Offered at auction without reserve to the highest bidder, this 1973 MGB GT was acquired by the seller from the original owner. They advise it’s been a Colorado car its entire life and has always been garage-kept. It comes with all the original books, a window sticker, original pink slip, dealer option list, and many more items from when the car was new. Features include a highly desired 4-speed manual transmission, this MGB GT is freshly serviced, including an oil change using high-zinc oil and a new oil filter, gas tank flush, carburetor cleaning, and carburetor adjustment. The seller also advises the clutch was replaced just 100 miles ago and the car is running and driving fabulously. Fast, fun, great looking, documented, and ready to go, this is one MGB GT to enjoy. It’s also from the last model year for the more attractive chrome bumpers.
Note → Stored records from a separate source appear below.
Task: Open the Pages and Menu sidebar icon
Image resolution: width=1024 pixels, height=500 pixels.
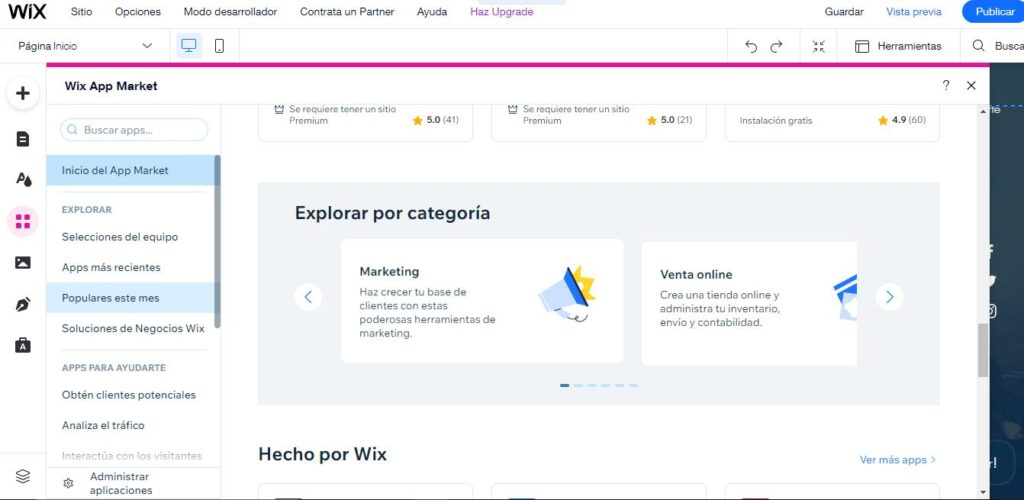Action: click(x=23, y=139)
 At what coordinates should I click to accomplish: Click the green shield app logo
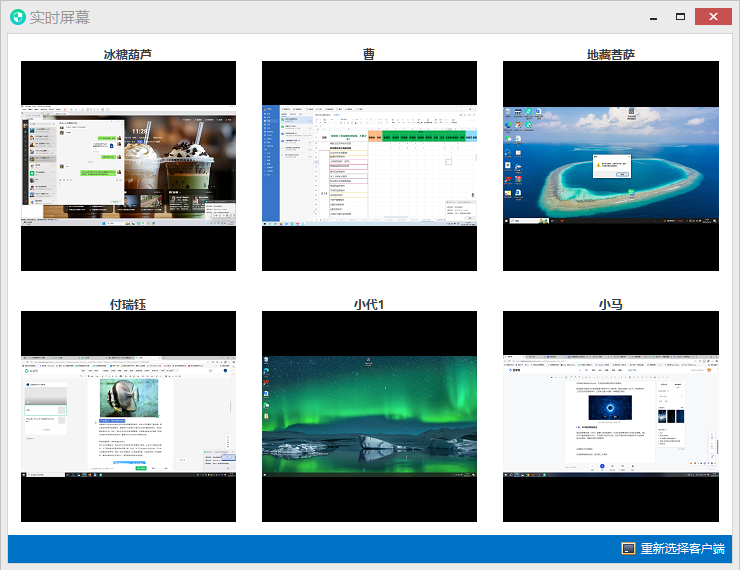click(x=17, y=17)
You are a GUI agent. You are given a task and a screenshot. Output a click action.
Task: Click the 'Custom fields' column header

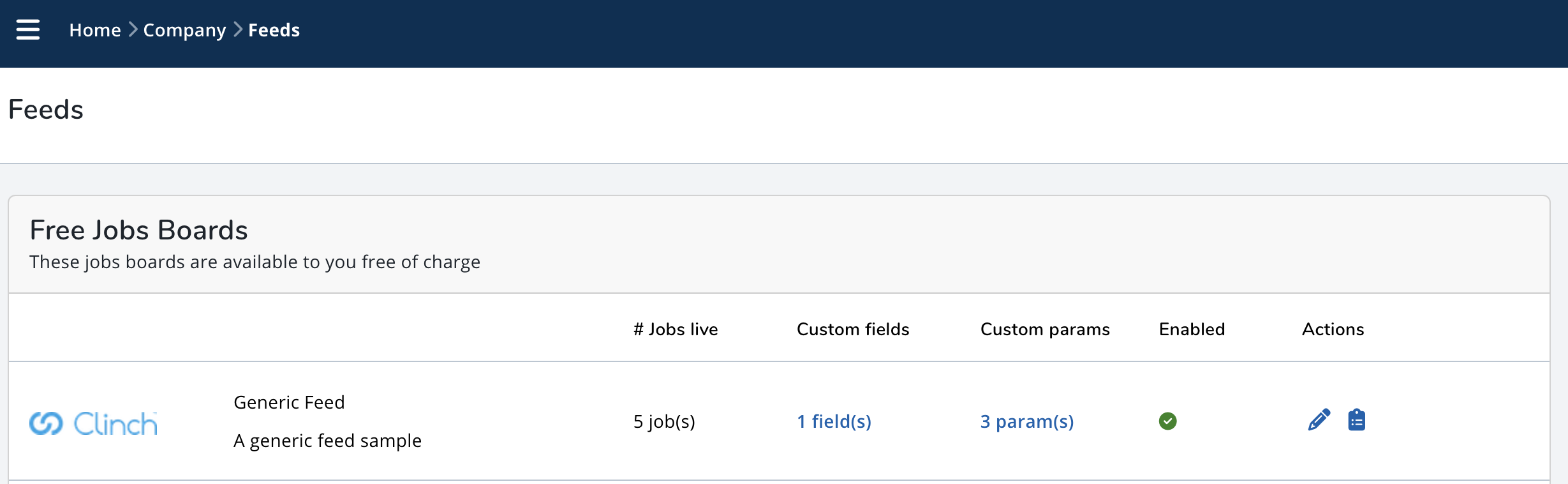853,329
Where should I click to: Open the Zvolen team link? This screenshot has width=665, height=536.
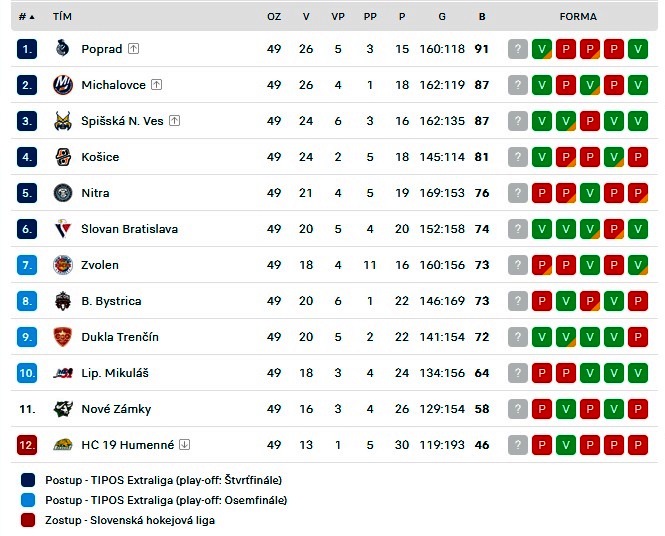100,265
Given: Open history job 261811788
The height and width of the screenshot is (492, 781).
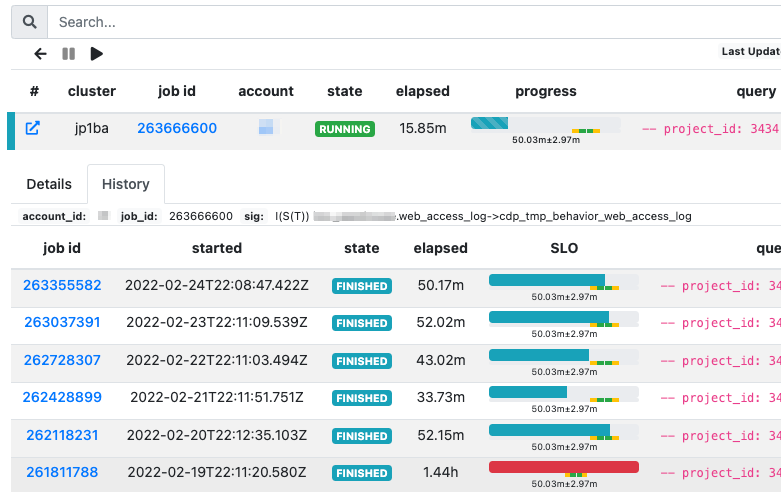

The MGB GT was popular with buyers and continues to deliver great looks and all-weather fun. Some 173k units were produced between 1965-‘80, helping keep prices down, but they’re the ideal affordable collector car and likely one of the best choices for novice and experienced collectors alike. Having said that, high-quality, solid, rust-free cars are scarce, and this one looks great and sounds like a quality example that demands further attention. Being offered at auction without reserve, it’ll represent fair market pricing when it sells, and it will be interesting to see how it performs. If it were us, we’d like to spend about $7k-$10k on the car and we’d feel like we made out pretty good, maybe even a bit more if the bidding competition was fierce.